Signatures failing with multiple addresses in the $to argument to get_signed_headers and relaxed canonicalization

sootsnoot commented 10 years ago

The basic problem is that although not documented in RFC 6376, it appears that all DKIM verifiers I can find add a space after the commas that separate addresses in the To: header. Full details on this are at http://stackoverflow.com/questions/21635903/does-dkim-header-canonicalization-insert-a-space-after-each-comma-in-the-to-hea

louisameline commented 10 years ago

Hello,

thanks for the report. I do not see this happening on Yahoo, GMail, AppMailDev nor Port25 though. Probably it is your MTA which modifies the headers with spaces after you signed them, thus causing the issue. What is your MTA ?

louisameline commented 10 years ago

I see three solutions : put spaces yourself before signing, or do not sign on the To header, or change/update your MTA.

sootsnoot commented 10 years ago

Thanks for your replies! I'm sorry, I started a reply several hours ago but got called away before I could complete it (long before your second reply). But yes, I think you're right, in that some MTA is adding the spaces. I originally thought that the messages were arriving without the spaces, but now that I look more closely I see that the spaces are present in the headers delivered, and in the copy of the original headers present in the body of the diagnostic mail returned by the port25.com verifier. And I agree with your solutions, and clearly adding the spaces before signing is the best choice. My only "problem" with that is that the comma-without-space string is produced by Zend_Mail, which I really want to continue using, and the code responsible for that is not convenient to override through subclassing.

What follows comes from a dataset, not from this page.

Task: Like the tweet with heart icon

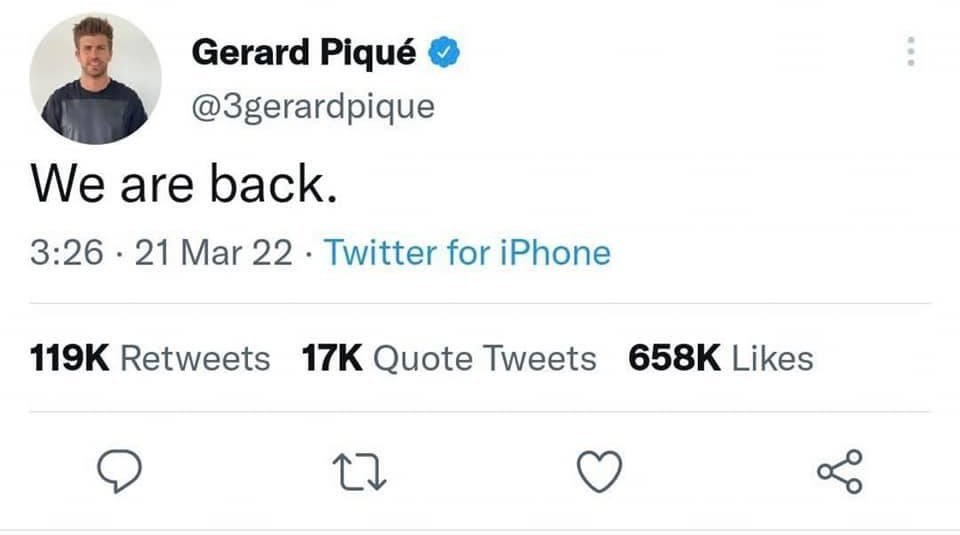Action: point(599,472)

Nevertheless it is my problem, not a problem with your class. In order to fix it with changes in your class rather than in the Zend Framework code, I'd probably wind up changing the $to and $headers parameters to be by-reference. Note that the same problem occurs with Cc: and Reply-to: as they are also syntactically address-lists just like To:. So it would not be enough just to fix the $to string. I guess it would be much simpler just to change the ZF code that constructs the lists, despite my reluctance; we'll see.

Anyway, thank you very much for your nice class, and taking the time to think about this problem and its solution. I guess I now should go to stackoverflow and report my "booboo"; hope I don't get downvoted for questioning the correctness of the rather mature RFC :-)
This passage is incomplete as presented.